> QUOTED PASSAGE
-.-.-
# Preliminary Introduction



## mnic001

Ok, so I don't _technically_ have these rats yet, but they're a week away from being in my home and these pictures are so cute.





















_Look at that stomach spot!_



















So I am definitely taking the two hooded girls, but the other four PEWs are coming along for the "delivery" ride. There's a chance I might take one of them too. The cuteness may be hard to resist. 

And if you want to know what their names are going to be.... Well you'll just have to wait until next week to find out!


----------



## Berks

omg they are so cute!!! take more pics when they're home for good 
i have a soft spot for the PEW's


----------



## mnic001

Ha! You better believe I'll be taking pictures.


----------



## Poppyseed

They are too adorable! I love hoods.


----------



## OnlyOno

i think it's their ridiculous softness and eternally sleepy looks as babies, or their round faces, or their fat ears, or their soft tails, or their complete floppiness, or something... but baby rats are just so amazingly irresistable.


----------



## amandahoney

baby things have to be cute, so that we (and their parents) will love them and take care of them. there are certain universal "cuteness" characteristics babies of species that need nurturing exhibit. ever notice how it seems that many species that don't need nurturing are born/hatched looking just like miniature adults, without the clumsy soft roundness of babies that we find so adorable? simple evolution.

that being said, i, too, love cute little soft babies, and yours are precious.
-.-.-
> DATA ROWS
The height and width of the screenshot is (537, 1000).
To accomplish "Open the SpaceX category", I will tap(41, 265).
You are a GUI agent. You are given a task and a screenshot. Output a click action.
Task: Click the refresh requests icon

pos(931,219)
-.-.-
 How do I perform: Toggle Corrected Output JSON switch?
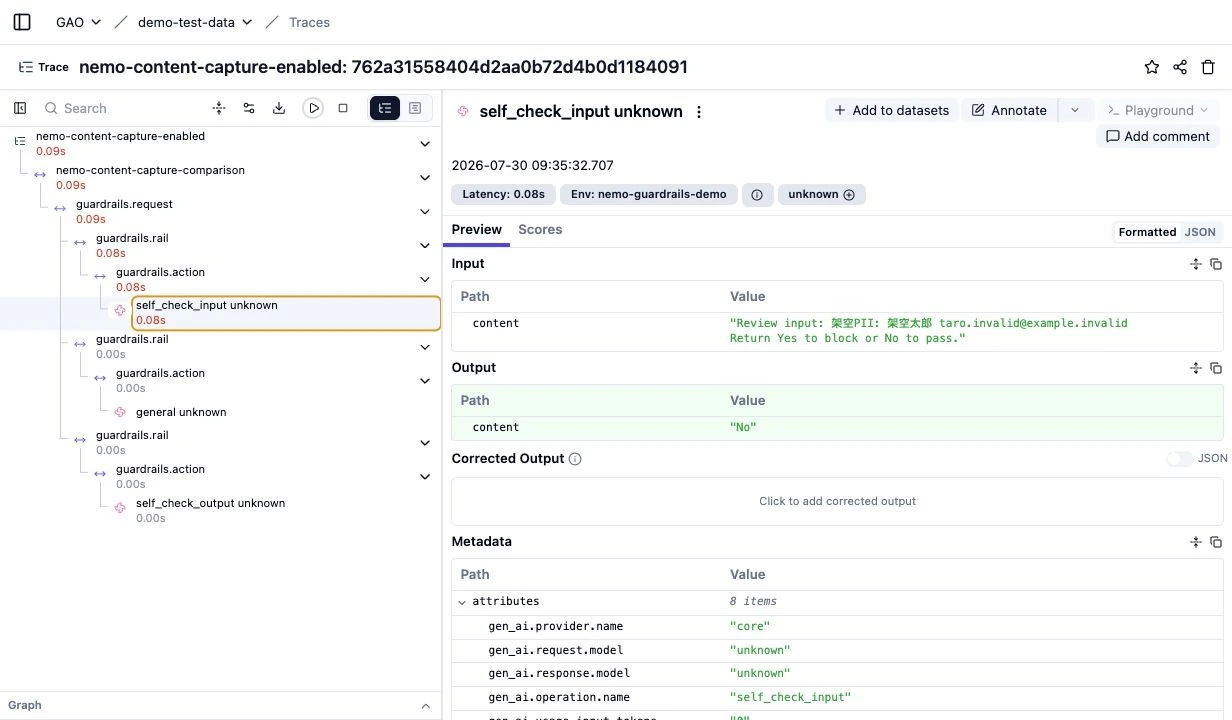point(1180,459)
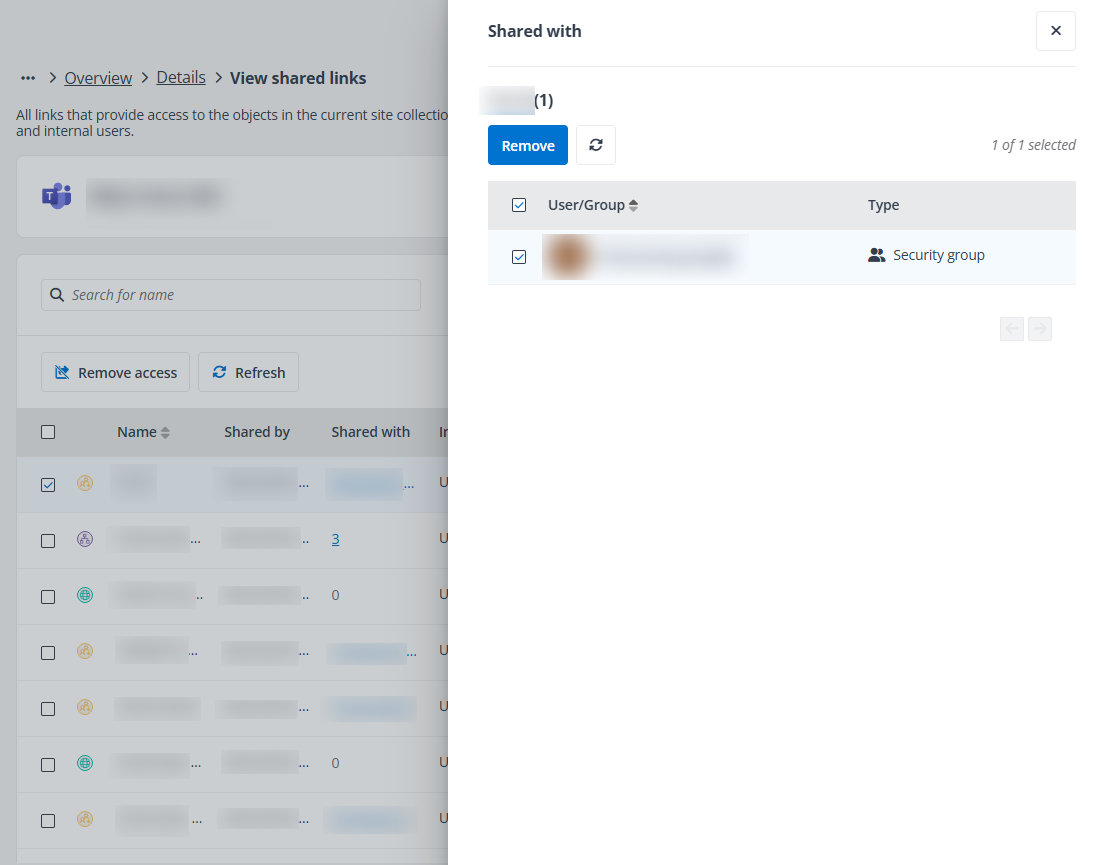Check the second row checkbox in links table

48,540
-.-.-
Copy out, word for word, everything in the forum thread above from "So I am definitely" down to "hard to resist.".

So I am definitely taking the two hooded girls, but the other four PEWs are coming along for the "delivery" ride. There's a chance I might take one of them too. The cuteness may be hard to resist.